NEW YORK, NY / ACCESSWIRE / June 19, 2023 / Bronstein, Gewirtz & Grossman, LLC reminds investors that a class action lawsuit has been filed against the following publicly-traded companies. You can review a copy of the Complaints by visiting the links below or you may contact Peretz Bronstein, Esq. or his Law Clerk and Client Relations Manager, Yael Nathanson of Bronstein, Gewirtz & Grossman, LLC at 212-697-6484. If you suffered a loss, you can request that the Court appoint you as lead plaintiff. Your ability to share in any recovery doesn't require that you serve as a lead plaintiff. A lead plaintiff acts on behalf of all other class members in directing the litigation. The lead plaintiff can select a law firm of its choice. An investor's ability to share in any potential future recovery is not dependent upon serving as lead plaintiff.
Atlas Lithium Corp. (NASAQ:ATLX)
Class Period: March 25, 2022 - May 3, 2023
Deadline: August 1, 2023
For more info: www.bgandg.com/atlx
The Complaint alleges that, throughout the Class Period, Defendants made materially false and misleading statements regarding the Company's business, operations, and prospects. Specifically, Defendants made false and/or misleading statements and/or failed to disclose that: (i) the Company overstated the success of its lithium mining and misrepresented the nature of its Brazilian mineral rights; (ii) in connection with these misrepresentations, Atlas Lithium conducted deceptive promotions to artificially inflate the value of the Company's stock; (iii) the foregoing conduct was designed to allow CEO Fogassa and other Company insiders to sell shares back into the market for a profit before the true nature of Atlas Lithium's business was revealed; and (iv) as a result, Defendants' public statements were materially false and/or misleading at all relevant times.
Tingo Group, Inc. (NASDAQ:TIO)
Class Period: December 1, 2022 - June 6, 2023
Deadline: August 7, 2023
For more info: www.bgandg.com/tio
The complaint alleges that throughout the Class Period, Defendants made materially false and/or misleading statements, as well as failed to disclose material adverse facts about the Company's business, operations, and prospects. Specifically, Defendants failed to disclose to investors: (1) that Defendant Mmobuosi fabricated biographical claims about himself; (2) that Tingo had photoshopped its logo onto pictures of airplanes it did not own; (3) that Tingo inflated its food division margins; (4) that Tingo published misleading images of its planned Nigerian food processing facility and overstated its progress on the facility's construction; (5) that Tingo inflated its food inventory; (6) that Tingo did not have relationships with the two farming cooperatives it claimed; (7) that Tingo did not generate $128 million in revenue for its handset leasing, call and data segments as it claimed; (8) that Tingo's Mobile operation in Nigeria was delinquent on its tax obligations; (9) that Tingo photoshopped its logo over pictures from a different point of sale system operator's website; (10) that Tingo did not generate $125.3 million in revenue from NWASSA; (11) that Tingo's agricultural export business was not on track to deliver $1.34 billion in exports by Q3 2023; (12) that Tingo lacked effective controls over accounting and financial reporting; and (13) that, as a result of the foregoing, Defendants' positive statements about the Company's business, operations, and prospects were materially misleading and/or lacked a reasonable basis.

RECORDED DATA ->
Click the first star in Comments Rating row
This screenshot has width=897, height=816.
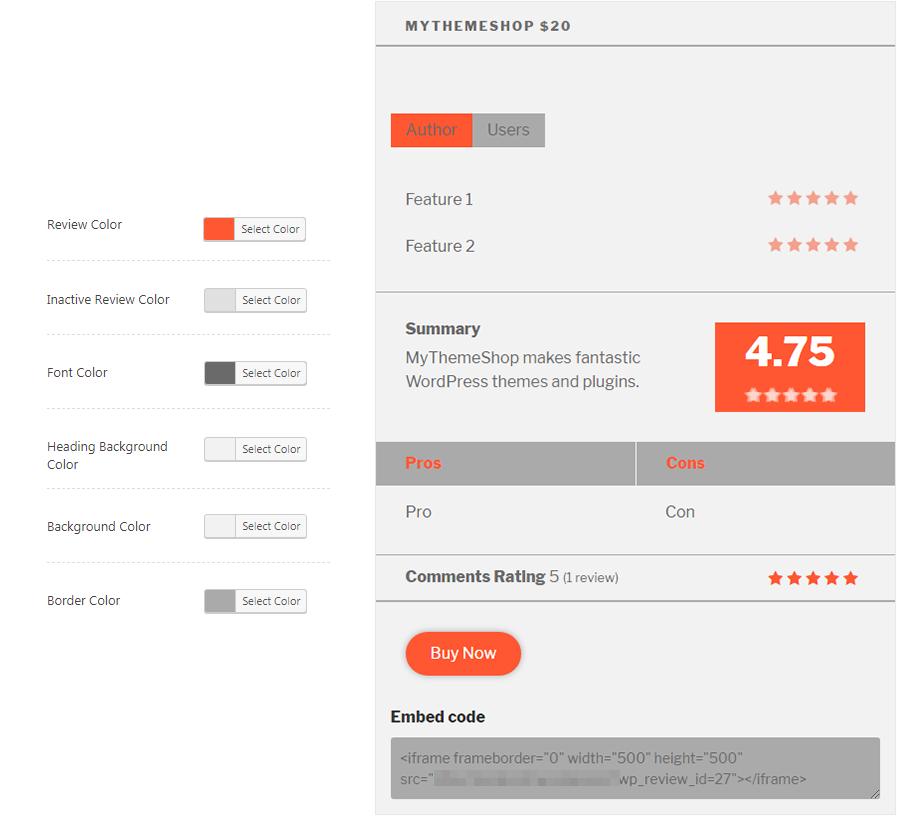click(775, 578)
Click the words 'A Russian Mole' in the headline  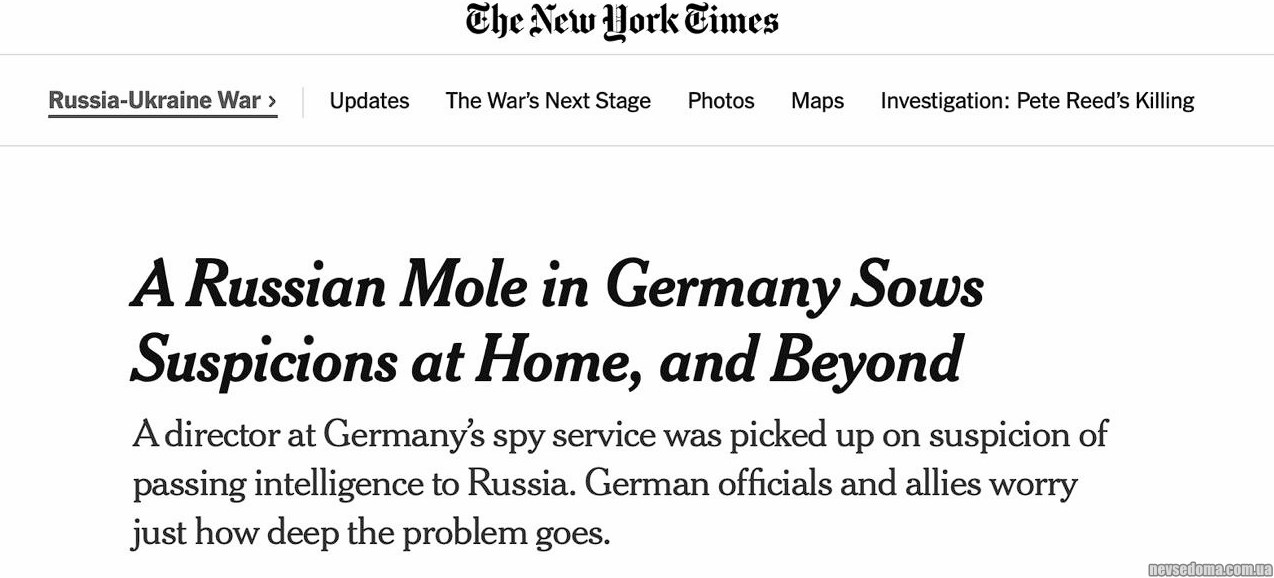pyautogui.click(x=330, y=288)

* * *

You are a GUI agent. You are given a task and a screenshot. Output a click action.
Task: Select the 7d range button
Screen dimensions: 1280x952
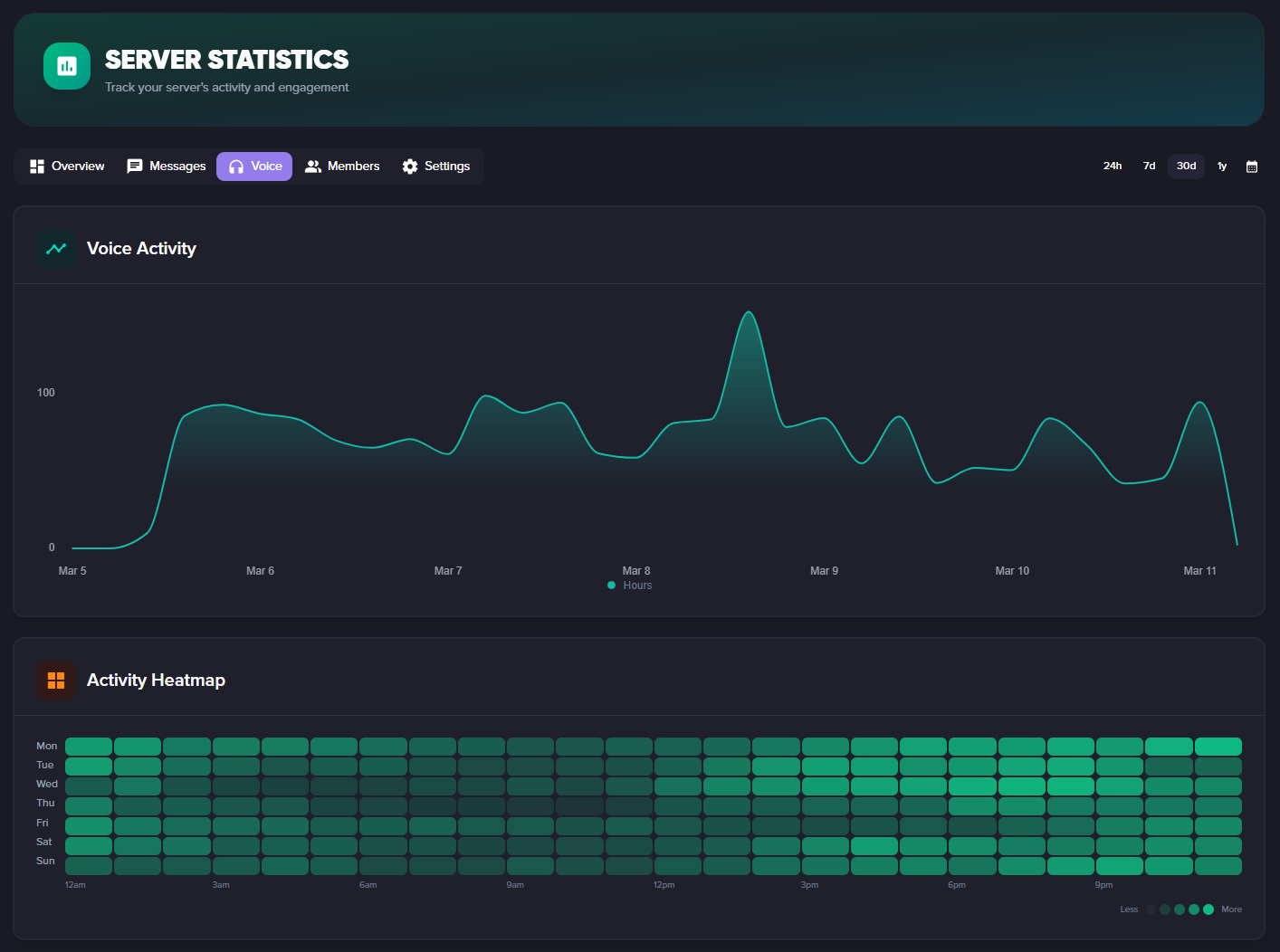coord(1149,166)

REQUESTS ->
a) Rewrite the records from the line with "You are a GUI" to the line with "coord(1149,166)", both included, keeping the requests and adding 150 to each coordinate in the answers. Leave out the pictures.
b) Continue the class action notice from the point where it stops.

RESPONSES FOR EACH TASK ->
a)
You are a GUI agent. You are given a task and a screenshot. Output a click action.
Task: Select the 7d range button
Screen dimensions: 1280x952
coord(1299,316)

b)
SentinelOne, Inc. (NYSE:S)
Class Period: June 1, 2022 - June 1, 2023
Deadline: August 7, 2023
For more info: www.bgandg.com/s.
The Complaint alleges that that throughout the Class Period, Defendants made materially false and/or misleading statements, as well as failed to disclose material adverse facts about the Company's business, operations, and prospects. Specifically, Defendants failed to disclose to investors that: investors: (1) that the Company lacked effective internal controls over accounting and financial reporting; (2) that, as a result, the Company's ARR was overstated; (3) that, as a result, the Company's guidance was overstated; and (4) that, as a result of the foregoing, Defendant's positive statements about the Company's business, operations, and prospects were materially misleading and/or lacked a reasonable basis.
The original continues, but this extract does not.